++++ RECORDS SUPPLIED ++++

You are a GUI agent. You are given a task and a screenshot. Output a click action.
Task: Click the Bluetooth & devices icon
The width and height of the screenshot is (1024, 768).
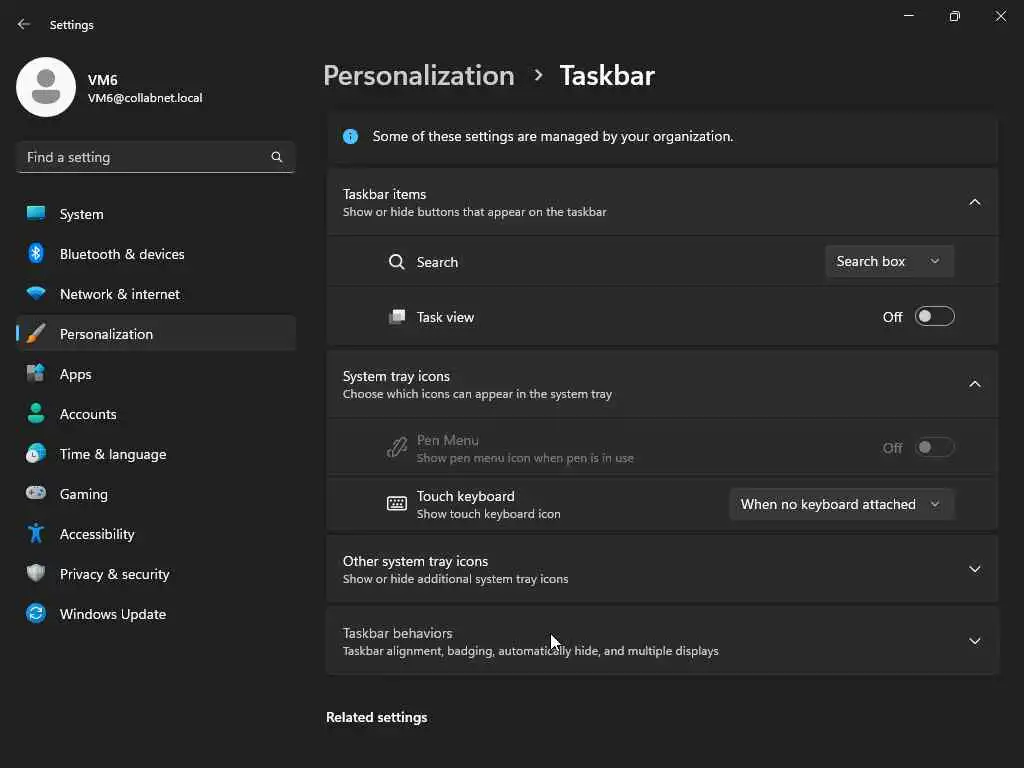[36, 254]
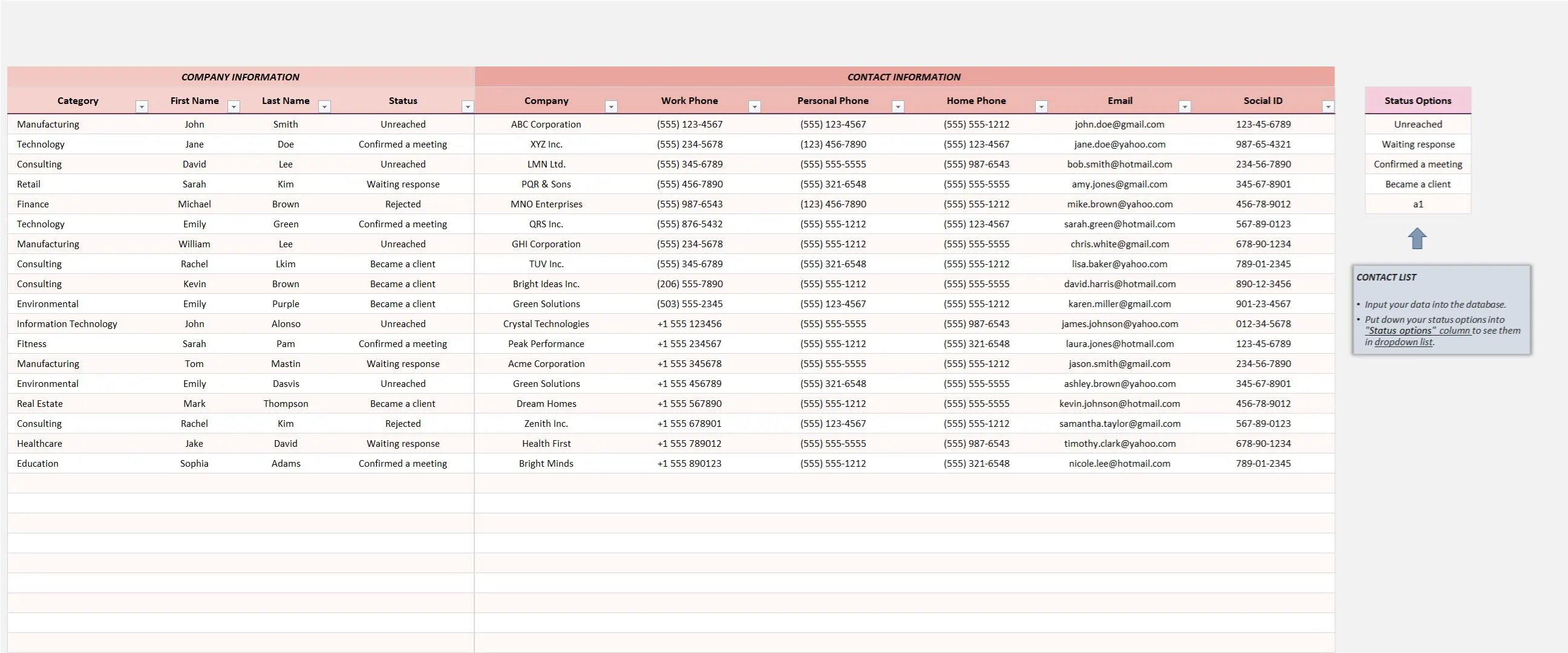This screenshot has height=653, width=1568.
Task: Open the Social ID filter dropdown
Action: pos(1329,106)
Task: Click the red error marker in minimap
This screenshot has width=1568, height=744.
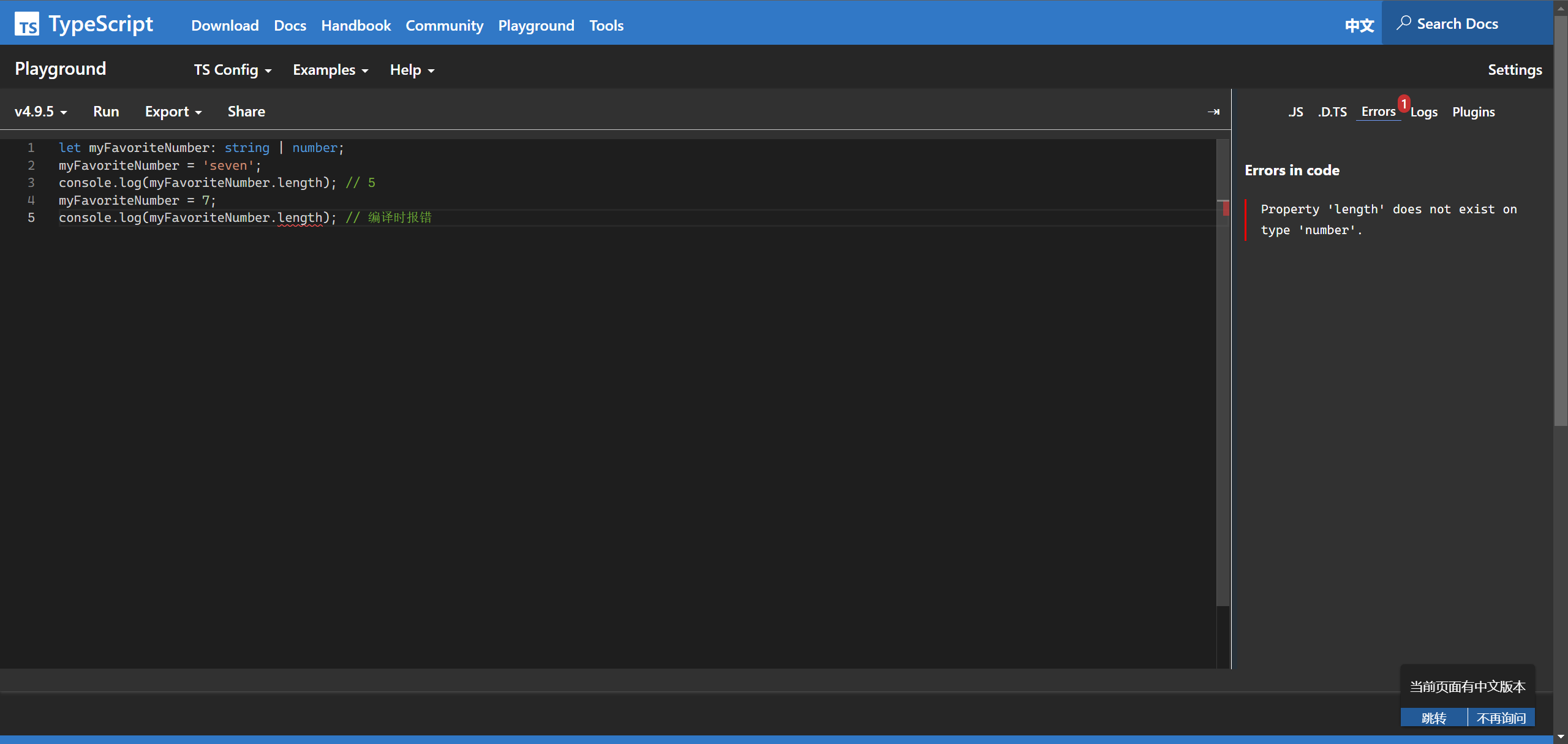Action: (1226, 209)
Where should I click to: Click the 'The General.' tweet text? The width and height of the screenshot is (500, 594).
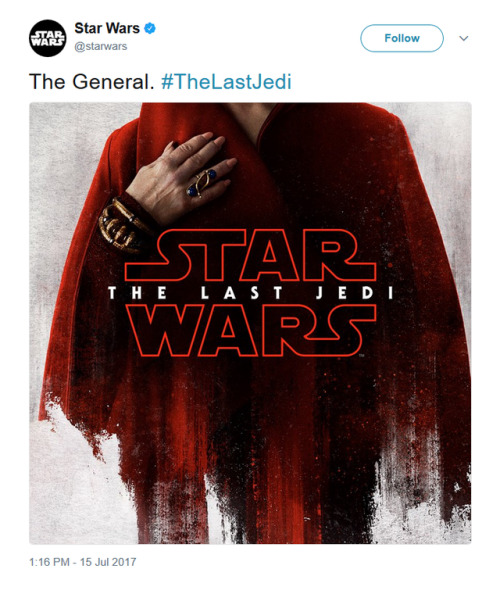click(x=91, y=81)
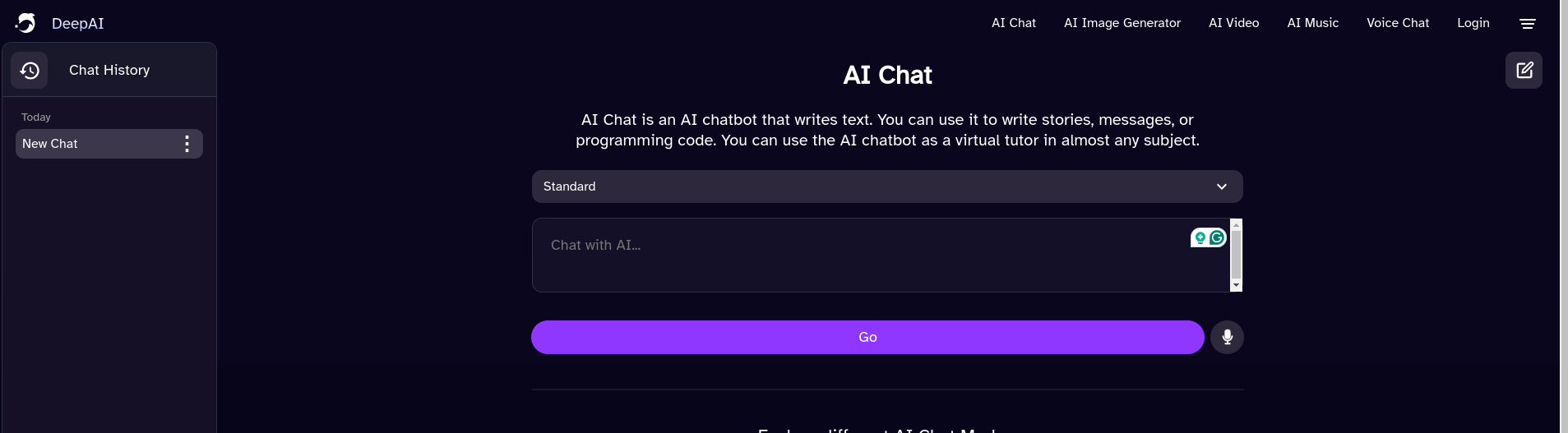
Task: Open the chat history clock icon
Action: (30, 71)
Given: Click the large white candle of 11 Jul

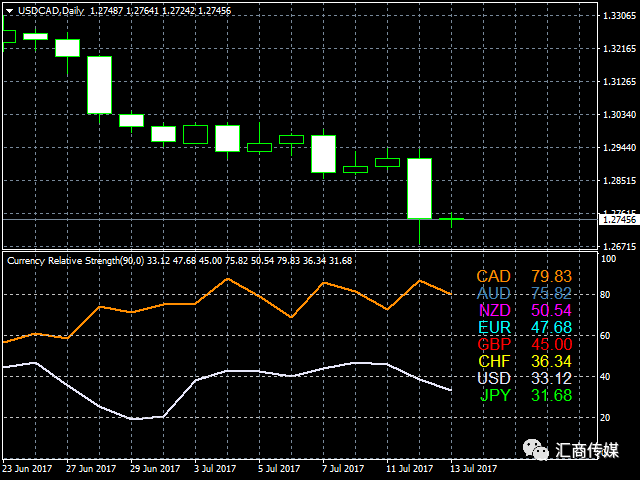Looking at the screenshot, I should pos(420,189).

++++

In the listing above, change every "width and height" to "size" and write it out again with nothing else altered. Leave the pictures out.

You are a GUI agent. You are given a task and a screenshot. Output a click action.
Task: Click the Bluetooth & devices icon
The size of the screenshot is (1024, 768).
[36, 254]
This screenshot has height=653, width=1568.
Task: Open the Social ID filter dropdown
Action: pos(1329,106)
Task: Click the red error marker in minimap
This screenshot has width=1568, height=744.
Action: (1226, 209)
Where should I click to: Click the 'The General.' tweet text? The size of the screenshot is (500, 594).
click(x=91, y=81)
Task: Open the chat history clock icon
Action: (30, 71)
Given: Click the large white candle of 11 Jul

Looking at the screenshot, I should pos(420,189).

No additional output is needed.